Work order A » Translate this sentence from the dirty bomb discussion into Spanish: "With no nuclear explosion, you have no massive amounts of radiation being put out, no fall out, etc."
Work order B » Write a few sentences that continue the dirty bomb discussion from its last sentence.

No there is not. You think portable battery powered X-ray machine has plutonium or something in it?
Well, I know there is some machine that has an element in it.
Interesting point, if I were to get an X-ray at the doctors, and count that towards my dose limits, I would be close to the limit of dose the industry allows me in a year. My original point was, it is not difficult to accumulate radioactive material in the civilian world to use for a dirty bomb. A single hospital would provide enough of it to make a pretty nasty dirty bomb.
On the reasons a dirty bomb is not as scary to me, is the media portrays it as a cheap nuclear bomb. It is anything but. With no nuclear explosion, you have no massive amounts of radiation being put out, no fall out, etc. You just have a very contaminated area where the explosion happened, but that can be cleaned. As long as the response was quick, there would be hardly any long term radiation doses to the public.

Extracted data »

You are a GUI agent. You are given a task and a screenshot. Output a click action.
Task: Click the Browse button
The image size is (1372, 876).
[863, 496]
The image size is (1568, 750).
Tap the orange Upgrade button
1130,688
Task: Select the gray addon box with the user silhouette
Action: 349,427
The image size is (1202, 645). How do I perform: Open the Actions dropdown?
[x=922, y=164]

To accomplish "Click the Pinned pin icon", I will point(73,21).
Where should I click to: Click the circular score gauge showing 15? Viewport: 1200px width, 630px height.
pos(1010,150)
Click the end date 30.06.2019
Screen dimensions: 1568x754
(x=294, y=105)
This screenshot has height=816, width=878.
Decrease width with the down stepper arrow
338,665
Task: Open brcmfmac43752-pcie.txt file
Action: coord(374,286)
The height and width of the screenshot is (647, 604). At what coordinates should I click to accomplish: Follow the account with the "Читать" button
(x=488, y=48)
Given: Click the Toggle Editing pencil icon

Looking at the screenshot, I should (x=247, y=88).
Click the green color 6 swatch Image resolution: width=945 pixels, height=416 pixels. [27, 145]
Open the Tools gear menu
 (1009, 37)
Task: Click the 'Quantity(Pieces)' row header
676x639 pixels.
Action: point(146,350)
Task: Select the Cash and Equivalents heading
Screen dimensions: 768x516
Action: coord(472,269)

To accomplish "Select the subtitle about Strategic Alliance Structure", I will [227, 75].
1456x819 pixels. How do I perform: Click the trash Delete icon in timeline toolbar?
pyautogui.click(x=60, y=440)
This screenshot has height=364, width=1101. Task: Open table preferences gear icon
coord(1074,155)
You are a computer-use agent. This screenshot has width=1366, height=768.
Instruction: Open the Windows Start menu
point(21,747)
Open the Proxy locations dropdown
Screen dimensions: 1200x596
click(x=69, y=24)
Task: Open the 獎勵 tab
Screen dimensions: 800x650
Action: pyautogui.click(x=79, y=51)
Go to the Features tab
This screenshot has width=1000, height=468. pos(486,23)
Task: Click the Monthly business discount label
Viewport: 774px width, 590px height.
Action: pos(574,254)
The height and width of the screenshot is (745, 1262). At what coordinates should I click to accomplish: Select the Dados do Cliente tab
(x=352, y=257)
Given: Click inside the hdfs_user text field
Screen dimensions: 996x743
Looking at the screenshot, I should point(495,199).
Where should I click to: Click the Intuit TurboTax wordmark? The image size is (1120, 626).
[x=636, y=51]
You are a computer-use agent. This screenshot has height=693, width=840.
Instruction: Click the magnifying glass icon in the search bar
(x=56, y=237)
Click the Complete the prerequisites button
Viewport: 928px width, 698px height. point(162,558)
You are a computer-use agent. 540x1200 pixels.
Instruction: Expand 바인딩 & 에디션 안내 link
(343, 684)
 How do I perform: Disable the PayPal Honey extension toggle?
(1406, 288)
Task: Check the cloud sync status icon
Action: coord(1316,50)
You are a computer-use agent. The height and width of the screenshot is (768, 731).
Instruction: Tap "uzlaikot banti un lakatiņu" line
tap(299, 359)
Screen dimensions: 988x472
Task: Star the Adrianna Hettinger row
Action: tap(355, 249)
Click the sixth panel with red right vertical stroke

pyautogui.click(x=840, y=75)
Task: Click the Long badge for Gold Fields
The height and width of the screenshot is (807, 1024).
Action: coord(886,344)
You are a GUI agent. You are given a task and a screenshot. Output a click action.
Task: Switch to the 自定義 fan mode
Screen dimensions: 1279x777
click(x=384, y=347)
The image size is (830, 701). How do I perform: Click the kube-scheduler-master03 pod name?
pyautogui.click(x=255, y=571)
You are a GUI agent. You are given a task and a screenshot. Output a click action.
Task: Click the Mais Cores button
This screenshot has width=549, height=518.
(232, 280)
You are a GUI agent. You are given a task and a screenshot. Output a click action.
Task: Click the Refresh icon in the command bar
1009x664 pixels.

Exercise answer A » Sin una explosión nuclear, no se liberan cantidades masivas de radiación, no hay lluvia radiactiva, etc.

Exercise answer B »
During my time in the nuclear industry, I have had contamination on me, and in me. If I have it on me, we wash it off, if it was serious enough that a good washing could not remove it, you could remove particles by simply cutting them out. When I ingested or breathed in contamination, you flush it out naturally.
Not saying by any means it would not be a devastating and deadly situation, but compared to the horrors of nerve gas and other agents, damage from a dirty bomb would be rather minimal compared to a chemical\biological attack. Mostly due to the fact radiation is generally only deadly in very large acute doses, or over an extended time. A typical dirty bomb the media portrays, would not have enough radiation to kill from acute doses. As long as officials could clean people and areas within a reasonable time, the effect would be negligible.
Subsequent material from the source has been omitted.